### Task objective
All of the data, from the first line to the last, should be reproduced without alteration.
[Task inputs]
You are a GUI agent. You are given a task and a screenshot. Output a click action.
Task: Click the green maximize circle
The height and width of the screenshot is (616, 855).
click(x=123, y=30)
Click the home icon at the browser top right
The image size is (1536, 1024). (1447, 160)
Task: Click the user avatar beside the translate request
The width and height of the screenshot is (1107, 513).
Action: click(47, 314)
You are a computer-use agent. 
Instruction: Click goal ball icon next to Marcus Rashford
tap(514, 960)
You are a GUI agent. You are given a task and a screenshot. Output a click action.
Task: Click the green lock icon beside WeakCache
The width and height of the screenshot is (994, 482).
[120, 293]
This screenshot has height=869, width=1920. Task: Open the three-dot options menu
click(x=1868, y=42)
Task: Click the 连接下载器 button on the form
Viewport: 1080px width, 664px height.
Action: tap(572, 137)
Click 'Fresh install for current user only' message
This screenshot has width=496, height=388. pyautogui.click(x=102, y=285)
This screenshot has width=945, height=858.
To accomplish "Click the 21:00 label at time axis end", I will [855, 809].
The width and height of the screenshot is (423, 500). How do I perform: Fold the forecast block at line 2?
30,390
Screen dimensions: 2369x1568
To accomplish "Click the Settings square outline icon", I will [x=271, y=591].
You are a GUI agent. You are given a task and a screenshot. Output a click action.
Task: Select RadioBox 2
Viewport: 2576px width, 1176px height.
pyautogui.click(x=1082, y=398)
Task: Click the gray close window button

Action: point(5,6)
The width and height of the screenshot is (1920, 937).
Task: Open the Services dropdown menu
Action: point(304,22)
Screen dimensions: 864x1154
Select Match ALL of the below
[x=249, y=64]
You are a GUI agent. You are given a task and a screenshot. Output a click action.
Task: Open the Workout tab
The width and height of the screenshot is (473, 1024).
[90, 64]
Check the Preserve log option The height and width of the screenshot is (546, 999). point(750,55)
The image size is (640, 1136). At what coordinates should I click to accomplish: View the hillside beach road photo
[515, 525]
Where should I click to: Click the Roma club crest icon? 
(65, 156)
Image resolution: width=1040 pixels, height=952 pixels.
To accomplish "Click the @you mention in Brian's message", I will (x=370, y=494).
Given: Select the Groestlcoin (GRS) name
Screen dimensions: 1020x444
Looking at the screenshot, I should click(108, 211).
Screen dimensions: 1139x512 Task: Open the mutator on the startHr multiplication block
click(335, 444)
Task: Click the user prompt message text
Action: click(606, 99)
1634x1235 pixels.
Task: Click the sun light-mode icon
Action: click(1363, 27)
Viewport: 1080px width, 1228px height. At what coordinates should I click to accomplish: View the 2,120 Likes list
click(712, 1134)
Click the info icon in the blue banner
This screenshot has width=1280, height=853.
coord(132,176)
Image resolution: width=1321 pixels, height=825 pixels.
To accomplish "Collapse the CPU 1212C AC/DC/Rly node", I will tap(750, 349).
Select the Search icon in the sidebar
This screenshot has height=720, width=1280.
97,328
[/Task inputs]
### Written reply
You are a GUI agent. You are given a task and a screenshot. Output a click action.
Task: Click the green maximize circle
The height and width of the screenshot is (616, 855).
click(x=123, y=30)
Click the home icon at the browser top right
The image size is (1536, 1024). (1447, 160)
Task: Click the user avatar beside the translate request
The width and height of the screenshot is (1107, 513).
Action: click(47, 314)
You are a computer-use agent. 
Instruction: Click goal ball icon next to Marcus Rashford
tap(514, 960)
You are a GUI agent. You are given a task and a screenshot. Output a click action.
Task: Click the green lock icon beside WeakCache
The width and height of the screenshot is (994, 482).
[120, 293]
This screenshot has height=869, width=1920. Task: Open the three-dot options menu
click(x=1868, y=42)
Task: Click the 连接下载器 button on the form
Viewport: 1080px width, 664px height.
Action: tap(572, 137)
Click 'Fresh install for current user only' message
This screenshot has width=496, height=388. pyautogui.click(x=102, y=285)
This screenshot has width=945, height=858.
To accomplish "Click the 21:00 label at time axis end", I will [855, 809].
The width and height of the screenshot is (423, 500). How do I perform: Fold the forecast block at line 2?
30,390
Screen dimensions: 2369x1568
To accomplish "Click the Settings square outline icon", I will [x=271, y=591].
You are a GUI agent. You are given a task and a screenshot. Output a click action.
Task: Select RadioBox 2
Viewport: 2576px width, 1176px height.
pyautogui.click(x=1082, y=398)
Task: Click the gray close window button

Action: point(5,6)
The width and height of the screenshot is (1920, 937).
Task: Open the Services dropdown menu
Action: point(304,22)
Screen dimensions: 864x1154
Select Match ALL of the below
[x=249, y=64]
You are a GUI agent. You are given a task and a screenshot. Output a click action.
Task: Open the Workout tab
The width and height of the screenshot is (473, 1024).
[90, 64]
Check the Preserve log option The height and width of the screenshot is (546, 999). point(750,55)
The image size is (640, 1136). At what coordinates should I click to accomplish: View the hillside beach road photo
[515, 525]
Where should I click to: Click the Roma club crest icon? 
(65, 156)
Image resolution: width=1040 pixels, height=952 pixels.
To accomplish "Click the @you mention in Brian's message", I will (x=370, y=494).
Given: Select the Groestlcoin (GRS) name
Screen dimensions: 1020x444
Looking at the screenshot, I should click(108, 211).
Screen dimensions: 1139x512 Task: Open the mutator on the startHr multiplication block
click(335, 444)
Task: Click the user prompt message text
Action: click(606, 99)
1634x1235 pixels.
Task: Click the sun light-mode icon
Action: click(1363, 27)
Viewport: 1080px width, 1228px height. At what coordinates should I click to accomplish: View the 2,120 Likes list
click(712, 1134)
Click the info icon in the blue banner
This screenshot has width=1280, height=853.
coord(132,176)
Image resolution: width=1321 pixels, height=825 pixels.
To accomplish "Collapse the CPU 1212C AC/DC/Rly node", I will tap(750, 349).
Select the Search icon in the sidebar
This screenshot has height=720, width=1280.
97,328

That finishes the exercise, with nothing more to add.